• Welcome to FinsandFur.net Forums.

Grandson got a bear last evening (pics added)

Started by Okanagan, August 02, 2020, 09:00:00 AM

Previous topic - Next topic

0 Members and 1 Guest are viewing this topic.

Okanagan



Opening day of Washington State bear season.  Grandson Zay bought a tag in the morning and went out in late afternoon.  His brother, Code, and their Dad went along to help.  They walked in a mile behind a locked gate, found some faint but fresh bear feeding sign and Code called with a higher pitched jack rabbit sound.  The bear arrived 20-25 minutes later, moving slowly and making enough brush noise that they knew something was approaching across a ravine from them.  They first heard it at ten minutes.
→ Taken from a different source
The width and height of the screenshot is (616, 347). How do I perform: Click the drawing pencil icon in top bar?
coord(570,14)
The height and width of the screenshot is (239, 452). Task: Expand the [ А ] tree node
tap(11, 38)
At 7:00 PM Zay shot it at 58 yards with his Tikka T3 Lite in 30-06, using a 180 grain Swift A-frame bullet.  Hit in mid ribs angling back to the last rib, the bear went 30 yards and was very hard to find.  Thick brush of a grown up clear cut, and zero blood trail.  Innards plugged the exit.  After the shot they listened to the bear crashing, not running with full control, and heard it fall.  They gave it 20 minutes and then started after it because of the lateness of the day.  Zay stayed on overwatch and the other two followed occasional crushed ferns and squirts of bear scat, and walked past it within 6 feet twice before finding it. 

Young sow with surprisingly full and pretty all black coat.  Probably 3 years old, possibly 4, estimated 130 lbs or maybe closer to 150.  Full of berries, its claws and feet smelled like berries.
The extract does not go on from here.